A June 2008 International Monetary Fund (IMF) report said increases in household food expenditures in developing countries have exceeded fuel expenditures (PDF) because of a greater preference toward fuel subsidies. Forty-six countries have fuel subsidies compared with twenty-eight that subsidize food. The report says fuel subsidies represent between 1 percent and 14 percent of gross domestic product (GDP) in countries, and expenditures are on the rise. Pakistan's subsidy bill, for example, is expected to be 2.6 times higher (Stratfor) in 2008 than the country budgeted for, amounting to nearly 3 percent of the country's GDP. In an interview with CFR.org, Husain Haqqani, Pakistan's ambassador to the United States, blamed the deepening economic woes on the former government's refusal to either call for decreases in oil consumption or to pass on escalating oil costs on to consumers.
Even before the financial crisis, some governments in developing nations began slashing subsidies for essentials like fuel. Shantayanan Devarajan, chief economist of the World Bank's Africa Region, said in a CFR.org interview that "some African countries are facing serious macroeconomic imbalances quite independently of the financial crisis, mostly brought on by the fuel and food crises." The Nigerian government, facing double-digit inflation, recently warned it will likely discontinue subsidizing (Business Day) fuel by the end of the year. Pakistan slashed fuel subsidies in June and now looks to eliminate energy subsidies (Dawn) entirely as of 2009. Other countries cutting fuel subsidies include Malaysia, China, Indonesia, and Nepal. Meanwhile, India also cut its fuel subsidy this year and the International Energy Agency (IEA) urged India to drop fuel subsidies entirely (India Journal). Oil reached a peak of about $147 per barrel in July, and though it has dropped significantly since then, the need to cut subsidies remains, experts say. Jason Feer, Honk Kong-based bureau chief of Argus Media, points out weakening oil prices (UPI Asia) present an opportunity for governments to "wean their economies away from subsidies."

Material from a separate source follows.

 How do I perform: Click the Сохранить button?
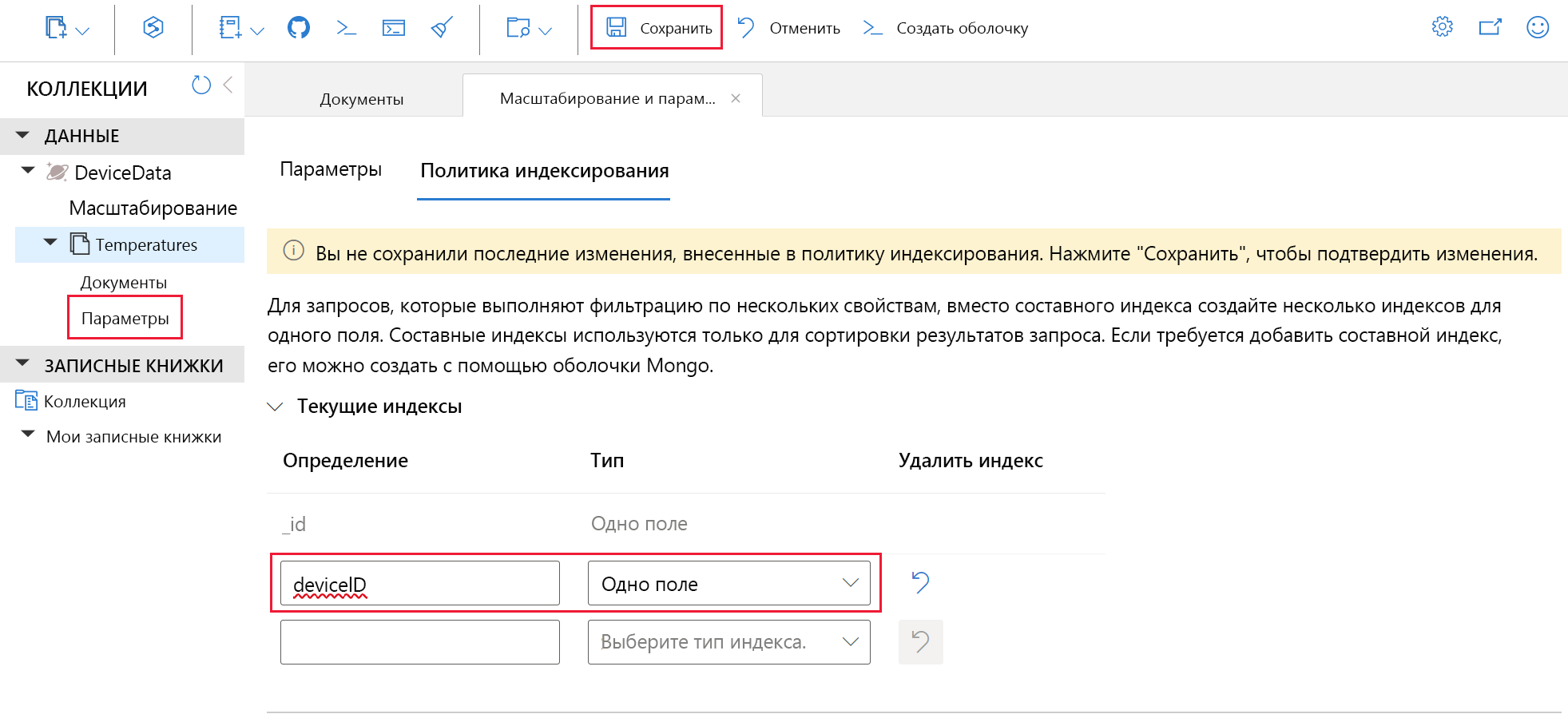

But lowering or ending subsidies is not popular. Many of the fuel protests of the last year, in countries like India, Jordan, and Indonesia, were prompted by governments' decisions to lower subsidies. "Prices in general will soar after fuel subsidies are lifted and the increase will not meet the minimum needs of citizens," Saleh Armouti, president of the Jordan Bar Association said in January (Jordan Times). Meanwhile, protests have also flared in more affluent states like France, Spain (WashPost), and Chile (Reuters), where truckers, farmers, and fisherman hope the governments will provide new fuel subsidies to ease price pressures.
By some accounts it is the wealthiest in these countries that reap the greatest benefit from artificially low fuel prices (Economist). A 2008 UN report on fuel subsidies and greenhouse gases says middle and higher income households (PDF) tend "to get hold of the bulk of [subsidized] energy in countries where it is rationed, through petty corruption and [favoritism]." Experts, including those at the UN, IEA, and IMF, also say fuel subsidies distort the oil market by encouraging demand through artificially low prices. The UN report says reforming fuel subsidies can help lower consumption reducing greenhouse gas emissions.